La presentación de los personajes, a cada uno de los cuales dedica un capítulo, es magistral, llena de primeros planos largos, escasos diálogos y en momentos de rutina diaria, apenas con alguna pista sobre sus personalidades y sus inclinaciones. Toda la película mantiene un tono realista expositivo muy sobrio, sin énfasis, casi sin música (un poco de Chopin en el caso de la niña, un poco de Händel en el caso del primer niño para las presentaciones; una canción veraniega que canta una compañera de cole; algunos fragmentos de piezas clásicas en las transiciones). Pero en el capítulo final el tono se criogeniza aún más, la cámara se distancia de los niños, se les oye sin distinguir lo que hablan y los presenta desde lejos, y lo único que se oye claramente en algún momento es el zumbido de una mosca, en ese último cuarto de película que congela al espectador en la butaca.

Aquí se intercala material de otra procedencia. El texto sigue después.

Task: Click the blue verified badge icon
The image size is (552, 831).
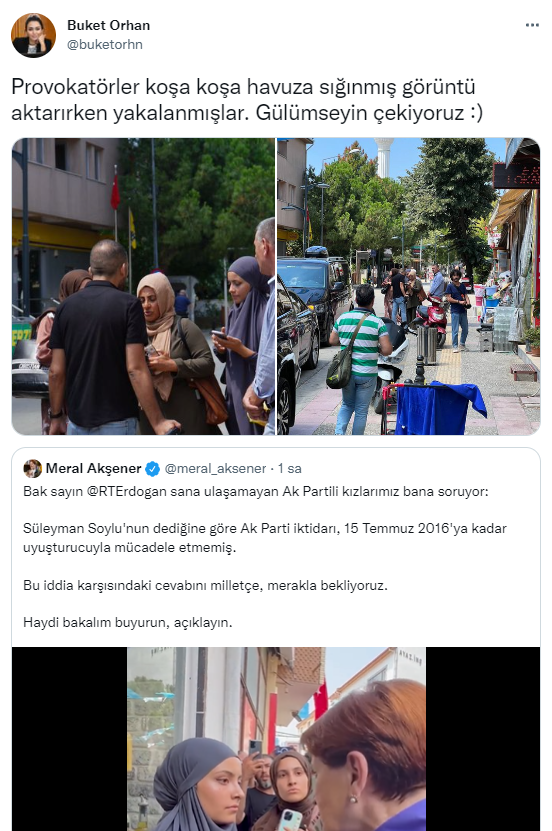Action: [x=153, y=468]
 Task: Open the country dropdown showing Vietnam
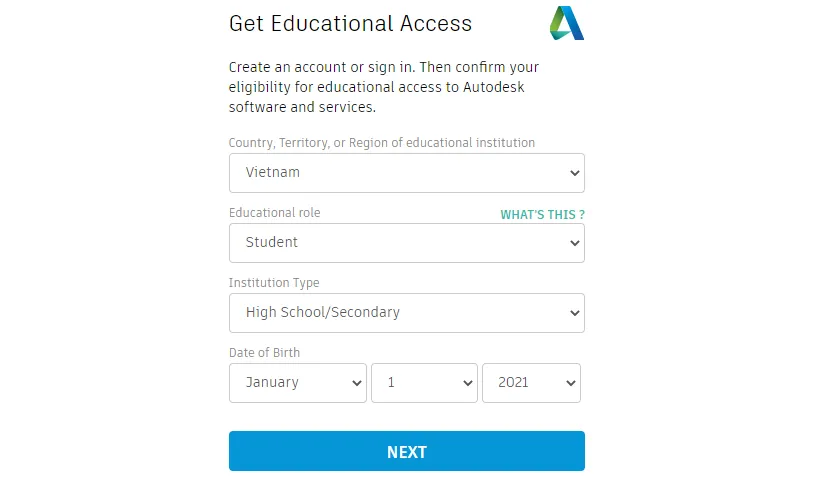(406, 173)
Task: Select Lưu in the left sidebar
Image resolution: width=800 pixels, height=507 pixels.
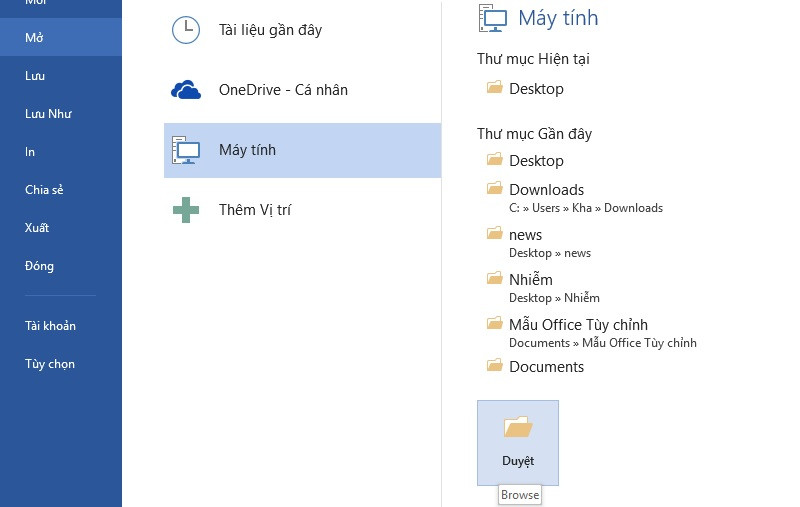Action: tap(35, 76)
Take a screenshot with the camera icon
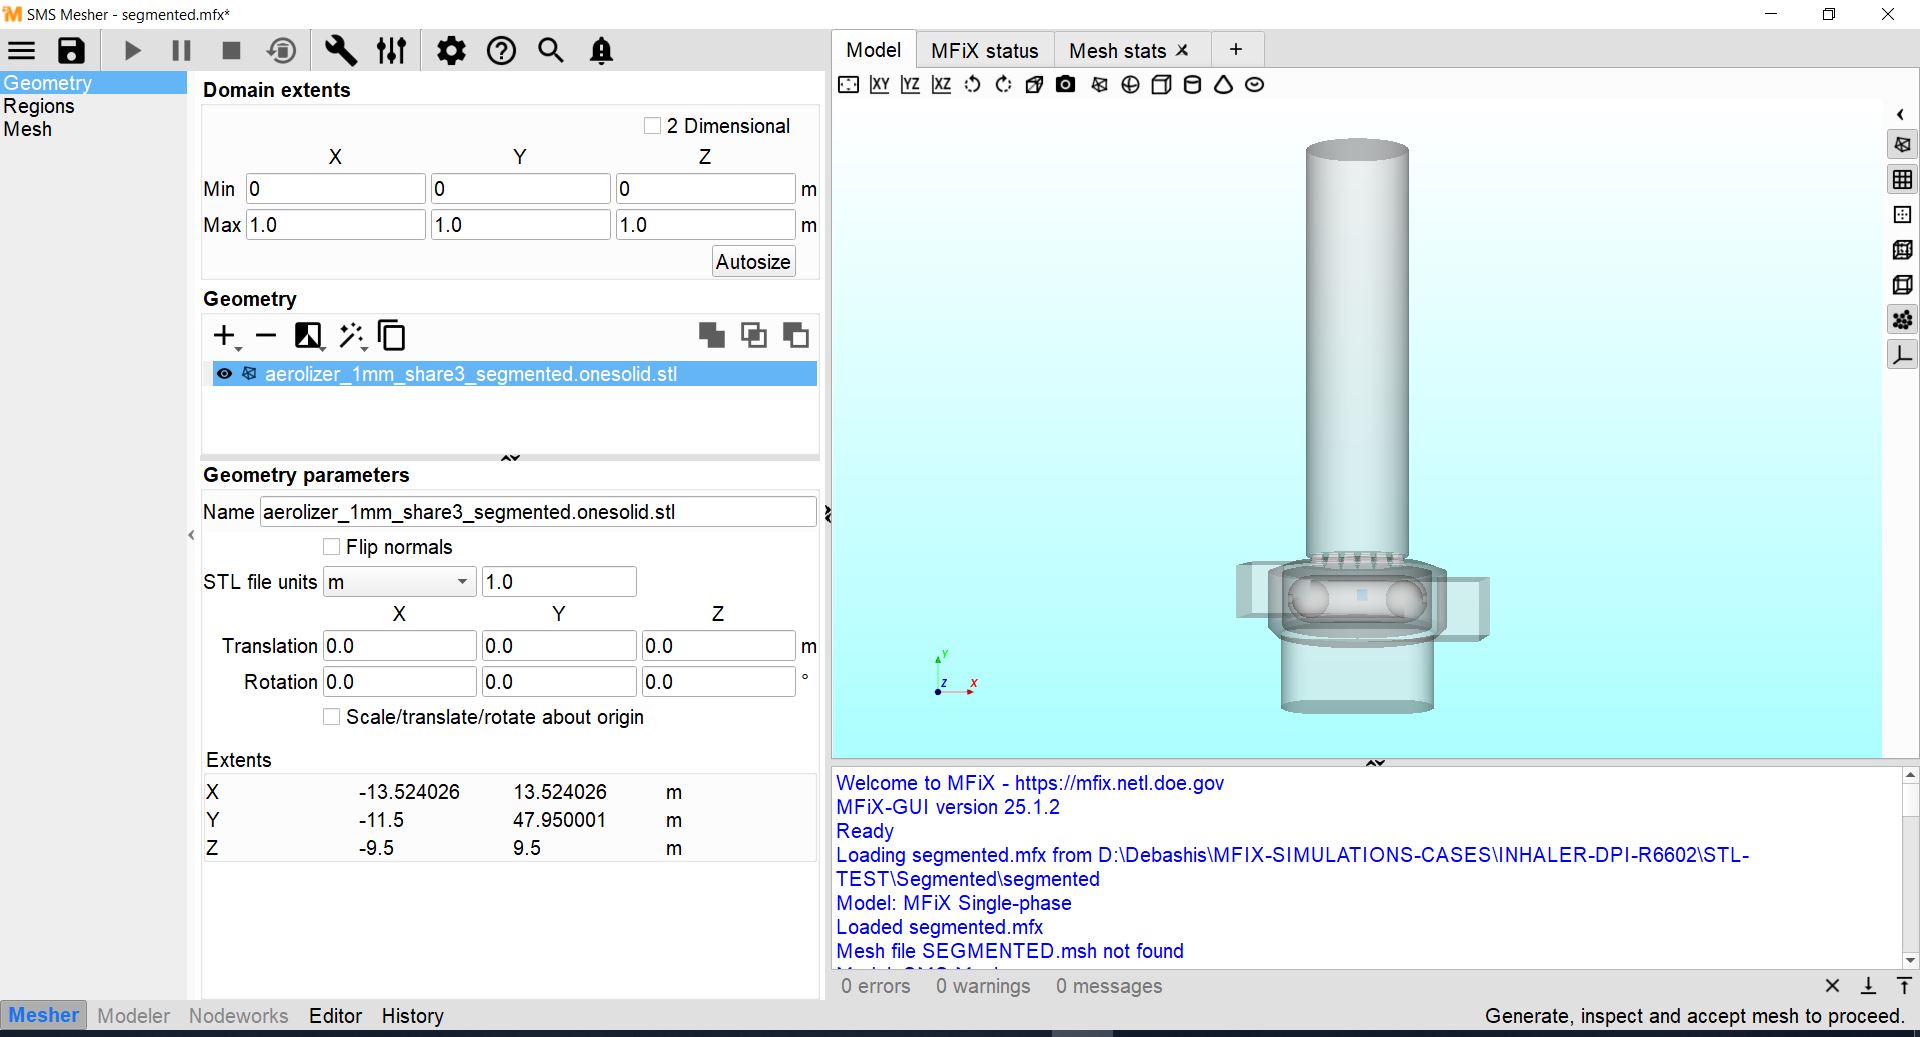Screen dimensions: 1920x1037 1066,85
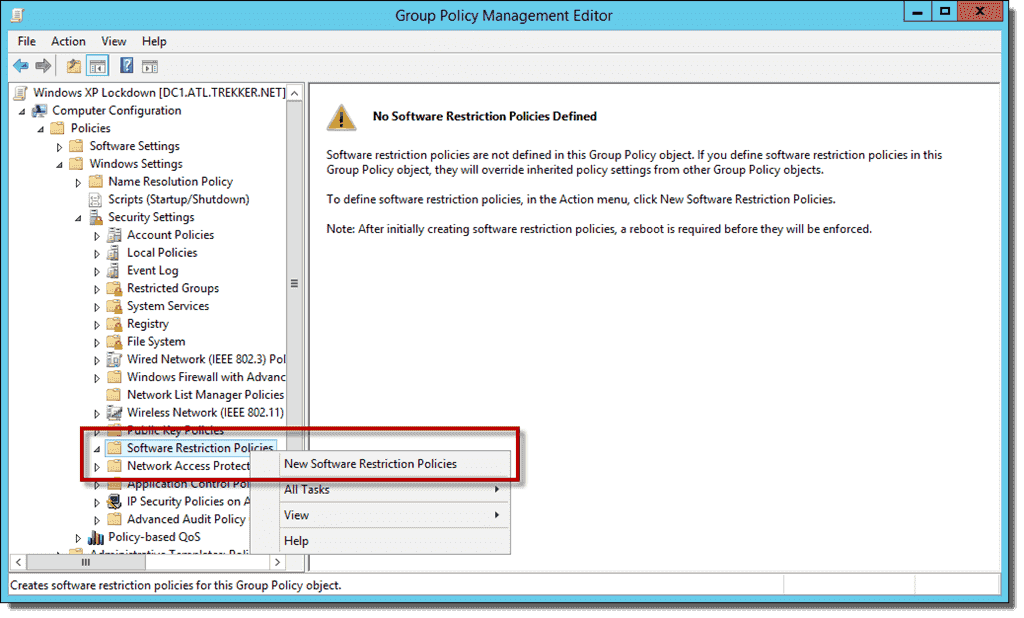The height and width of the screenshot is (618, 1024).
Task: Toggle the Show/Hide Console Tree toolbar icon
Action: click(x=97, y=66)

Y lo que sucede es el terror. El terror por la contemplación de la maldad en su estado más puro, sin adornos ni justificaciones ni argumentos; de la violencia como mero ejercicio de imitación y casi producto del aburrimiento, en una sociedad en la que unos niños encuentran el juego en la brutalidad más extrema. No subyace ninguna propuesta ni hay pildoritas de buen rollo que ayuden a digerirlo. Y así, con ese cuerpo, salimos de la sala.